The State Without

I was first alerted to the new BBC flagship drama The State Within by a friend who pointed out some of the BBC publicity to me. It concerned a character in the series, a former British Ambassador, who the BBC described thus:

‘James Sinclair. An outspoken critic of President Usman and the human rights abuse he encountered in Tyrgyzstan. As a result he was recalled and subsequently fired from the job of Ambassador. Seen as an embarassment to the UK government, who support Usman and have many commercial and strategic interests in the country. Now determined to turn Western public opinion against Usman. And to force both the UK and US administrations into withdrawing their support for him.’

Now if you substitute the very real Uzbekistan of President Karimov for the fictional Tyrgyzstan, you get a description of me precise in every detail. Uniquely so – there is nobody else that description remotely fits.

There are other coincidences ‘ the Prime Minister of Uzbekistan when I was Ambassador was named Usmanov. James Sinclair is an anglicised Scot like me. I live in Sinclair Gardens. Sinclair’s wife has the common Uzbek name of Saida. I have an Uzbek partner. Like me, his tipple is neat Scotch (not as common as you might think).

Both ‘Tyrgyzstan’ and Uzbekistan are in Central Asia; both have major US airbases threatened by a change of allegiance of the dictator. Both are described by the US and UK as ‘an ally in the War on Terror’ and ‘A backdoor to Afghanistan’. Both have perpetrated a large scale massacre of pro-democracy demonstrators.

Which was fine by me. I like the series, and James Sinclair is well played. I have received scores of emails from viewers, mostly complete strangers, commenting on the series, often asking me about its accuracy.

So I was pretty surprised to hear that the BBC were not just denying that the character was based on me, but denying it vehemently, as though it were an appalling accusation. A journalist had inquired, and received urgent rebuttals from both the Press Department and a producer.

Some of the things which the BBC asserted were simple nonsense. They claimed that many Ambassadors had resigned over human rights, not just Craig Murray. In fact, the only other example is David Gladstone about twenty five years ago ‘ and he wasn’t in a ‘stan’. The BBC even denied knowing that I had written my memoir, Murder in Samarkand. That is very strange, because the BBC had it in manuscript and I had formal meetings with BBC Drama over the film rights..

So what do I think of the series? On occasions the director is over-impressed by his own slickness. Rapid cutting between five second scenes accompanied by urgent percussion undermines some rather good writing, which builds up its own pace without such clich’. The atmosphere is nothing like that of any Embassy. FCO house style is much more ponderous. Nor do we sit in rooms whose walls are inexplicably all made of glass, surrounded by scores of flickering screens.

But that is to carp. This is important television. It touches on some of the most profound themes of our worrying times. In three episodes we have seen persecution of Muslims, attacks on civil rights, US support of dictatorships, false flag War on Terror operations, out of control private military companies, distorted intelligence and a very powerful statement against the death penalty.
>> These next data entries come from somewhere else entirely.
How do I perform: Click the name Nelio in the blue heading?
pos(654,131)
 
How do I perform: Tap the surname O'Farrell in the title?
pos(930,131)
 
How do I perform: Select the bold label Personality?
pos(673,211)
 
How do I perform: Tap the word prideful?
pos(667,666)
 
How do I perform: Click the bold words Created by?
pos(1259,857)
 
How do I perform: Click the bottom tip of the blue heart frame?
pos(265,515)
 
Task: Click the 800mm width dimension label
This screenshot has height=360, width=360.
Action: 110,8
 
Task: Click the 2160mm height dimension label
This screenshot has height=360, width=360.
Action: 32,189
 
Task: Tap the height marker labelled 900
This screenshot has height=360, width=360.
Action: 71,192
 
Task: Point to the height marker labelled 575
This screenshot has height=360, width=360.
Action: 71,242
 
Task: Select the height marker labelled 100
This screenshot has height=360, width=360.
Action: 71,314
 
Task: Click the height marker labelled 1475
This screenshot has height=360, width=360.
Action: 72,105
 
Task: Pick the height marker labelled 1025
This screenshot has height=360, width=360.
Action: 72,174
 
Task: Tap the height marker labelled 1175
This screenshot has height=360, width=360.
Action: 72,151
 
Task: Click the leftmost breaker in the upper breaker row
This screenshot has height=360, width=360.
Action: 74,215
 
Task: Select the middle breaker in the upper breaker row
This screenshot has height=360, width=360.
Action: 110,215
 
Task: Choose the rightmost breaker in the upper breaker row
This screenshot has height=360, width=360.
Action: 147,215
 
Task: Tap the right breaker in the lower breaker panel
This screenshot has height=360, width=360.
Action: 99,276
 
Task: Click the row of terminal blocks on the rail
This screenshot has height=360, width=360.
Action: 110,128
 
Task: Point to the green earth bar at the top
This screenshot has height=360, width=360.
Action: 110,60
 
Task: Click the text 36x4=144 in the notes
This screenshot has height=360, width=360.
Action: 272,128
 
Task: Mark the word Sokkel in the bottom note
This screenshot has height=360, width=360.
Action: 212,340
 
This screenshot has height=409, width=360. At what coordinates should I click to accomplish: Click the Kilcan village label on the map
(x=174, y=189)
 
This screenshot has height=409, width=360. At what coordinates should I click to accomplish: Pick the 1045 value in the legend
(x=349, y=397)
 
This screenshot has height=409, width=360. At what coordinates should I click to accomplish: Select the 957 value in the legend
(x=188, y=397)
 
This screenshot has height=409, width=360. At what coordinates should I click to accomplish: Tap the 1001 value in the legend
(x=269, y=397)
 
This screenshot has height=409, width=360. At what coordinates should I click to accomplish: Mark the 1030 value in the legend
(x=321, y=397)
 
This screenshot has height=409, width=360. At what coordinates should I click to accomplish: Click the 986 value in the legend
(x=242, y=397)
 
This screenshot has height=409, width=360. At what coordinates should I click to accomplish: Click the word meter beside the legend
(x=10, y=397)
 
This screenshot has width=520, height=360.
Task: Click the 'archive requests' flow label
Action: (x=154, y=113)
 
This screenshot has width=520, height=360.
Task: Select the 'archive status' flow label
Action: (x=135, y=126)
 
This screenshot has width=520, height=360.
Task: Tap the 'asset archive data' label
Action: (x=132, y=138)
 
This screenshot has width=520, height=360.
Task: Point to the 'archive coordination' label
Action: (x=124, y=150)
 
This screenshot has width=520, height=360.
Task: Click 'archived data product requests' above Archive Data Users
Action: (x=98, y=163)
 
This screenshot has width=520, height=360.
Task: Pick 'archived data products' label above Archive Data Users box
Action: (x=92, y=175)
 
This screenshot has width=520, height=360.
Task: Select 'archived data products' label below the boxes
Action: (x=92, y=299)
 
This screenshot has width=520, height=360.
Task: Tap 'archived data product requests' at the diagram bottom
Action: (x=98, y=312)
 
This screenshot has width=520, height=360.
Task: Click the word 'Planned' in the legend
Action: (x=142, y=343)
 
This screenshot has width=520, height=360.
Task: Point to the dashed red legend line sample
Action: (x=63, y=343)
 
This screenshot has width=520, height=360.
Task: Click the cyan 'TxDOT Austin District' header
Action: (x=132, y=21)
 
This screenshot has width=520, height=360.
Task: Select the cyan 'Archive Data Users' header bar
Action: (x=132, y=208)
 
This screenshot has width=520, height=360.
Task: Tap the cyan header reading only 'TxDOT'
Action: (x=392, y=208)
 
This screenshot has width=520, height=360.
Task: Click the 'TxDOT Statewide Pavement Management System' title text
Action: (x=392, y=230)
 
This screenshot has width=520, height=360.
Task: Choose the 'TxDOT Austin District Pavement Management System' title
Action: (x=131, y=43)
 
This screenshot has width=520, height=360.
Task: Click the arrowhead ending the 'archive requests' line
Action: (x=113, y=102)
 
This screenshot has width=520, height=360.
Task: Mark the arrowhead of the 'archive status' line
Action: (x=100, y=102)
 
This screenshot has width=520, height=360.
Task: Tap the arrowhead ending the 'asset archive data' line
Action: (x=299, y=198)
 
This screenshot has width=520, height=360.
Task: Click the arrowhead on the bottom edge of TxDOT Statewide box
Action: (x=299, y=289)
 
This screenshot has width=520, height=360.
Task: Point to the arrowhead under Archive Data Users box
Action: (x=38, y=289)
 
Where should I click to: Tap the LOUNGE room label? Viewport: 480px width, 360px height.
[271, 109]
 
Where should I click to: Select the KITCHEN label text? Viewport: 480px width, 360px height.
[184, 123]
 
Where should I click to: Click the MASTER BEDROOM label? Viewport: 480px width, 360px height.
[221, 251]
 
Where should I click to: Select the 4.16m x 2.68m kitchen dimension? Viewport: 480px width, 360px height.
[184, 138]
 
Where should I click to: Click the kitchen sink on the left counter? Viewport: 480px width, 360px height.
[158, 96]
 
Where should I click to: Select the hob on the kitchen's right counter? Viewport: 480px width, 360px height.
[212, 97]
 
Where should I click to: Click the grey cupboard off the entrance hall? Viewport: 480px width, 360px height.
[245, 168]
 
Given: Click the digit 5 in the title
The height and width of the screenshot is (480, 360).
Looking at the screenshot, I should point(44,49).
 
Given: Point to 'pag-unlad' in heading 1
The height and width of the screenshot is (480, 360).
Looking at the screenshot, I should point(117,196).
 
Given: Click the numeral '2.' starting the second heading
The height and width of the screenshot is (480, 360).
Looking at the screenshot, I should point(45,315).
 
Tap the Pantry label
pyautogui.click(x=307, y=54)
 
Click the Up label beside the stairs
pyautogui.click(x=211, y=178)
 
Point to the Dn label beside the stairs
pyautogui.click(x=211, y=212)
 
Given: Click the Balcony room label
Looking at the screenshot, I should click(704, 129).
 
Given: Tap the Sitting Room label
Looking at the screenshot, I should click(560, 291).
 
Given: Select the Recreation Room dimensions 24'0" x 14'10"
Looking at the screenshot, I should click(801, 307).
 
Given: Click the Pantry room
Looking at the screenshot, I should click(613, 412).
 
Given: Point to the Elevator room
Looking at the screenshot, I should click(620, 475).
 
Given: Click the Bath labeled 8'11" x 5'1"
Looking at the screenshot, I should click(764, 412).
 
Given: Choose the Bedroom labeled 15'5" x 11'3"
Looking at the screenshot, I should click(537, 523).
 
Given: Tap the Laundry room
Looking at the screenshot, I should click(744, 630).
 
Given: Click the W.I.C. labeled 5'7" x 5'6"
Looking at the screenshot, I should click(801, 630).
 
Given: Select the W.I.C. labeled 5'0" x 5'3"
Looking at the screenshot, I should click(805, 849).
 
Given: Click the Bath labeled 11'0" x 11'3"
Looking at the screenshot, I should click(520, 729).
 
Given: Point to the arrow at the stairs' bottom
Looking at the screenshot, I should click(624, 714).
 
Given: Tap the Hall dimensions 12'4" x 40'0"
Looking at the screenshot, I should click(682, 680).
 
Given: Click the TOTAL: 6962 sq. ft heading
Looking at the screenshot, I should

Since resigning, I have spent the last two years in drafty halls speaking to small audiences about just these issues, and despairing as to how you reach a mass audience in these days of desocialised consumers sitting in front of their televisions. This series does it.

Bewildered as to why the BBC was denying the obvious connections, I spoke with a senior BBC contact. They sounded about as nervous to speak with me as my FCO friends, but told me that The State Within had terrified the BBC top brass because of its attack on the special relationship and the war on terror. They dreaded the government reaction. An edict on the line to take had therefore gone out to all, including the actors. The State Within is purely entertainment, with no political meaning and has no relationship to any real people, places or incidents.

But it has. The plot of The State Within begins and ends with a terrorist bomb blamed on the ‘Islamic Movement of Tyrgyzstan’, which turns out to be perpetrated by others entirely. In Murder in Samarkand I detail bombings blamed by Colin Powell on the real Islamic Movement of Uzbekistan. British Embassy investigation proved these not to be what they seemed.

Getting my book published involved tough negotiations between the publisher and the FCO, determining what could be published without the government taking legal action. My conclusions on who was behind those bombs were scrubbed out. But I managed to slip past the censors: ‘it is instructive to read Graham Greene’s great novel The Quiet American and acquaint yourself with the historical truth behind it.’ Greene’s novel hinges upon a real event ‘ a terrorist bomb planted by the CIA and blamed on the Viet Cong.

In fact the world of The State Within is more real than you might imagine. There may yet be a story twist to please the conservatives. But already the BBC has produced something brave, relevant and timely, worthy to be mentioned in the same breath as Edge of Darkness.

They are just too scared to admit it.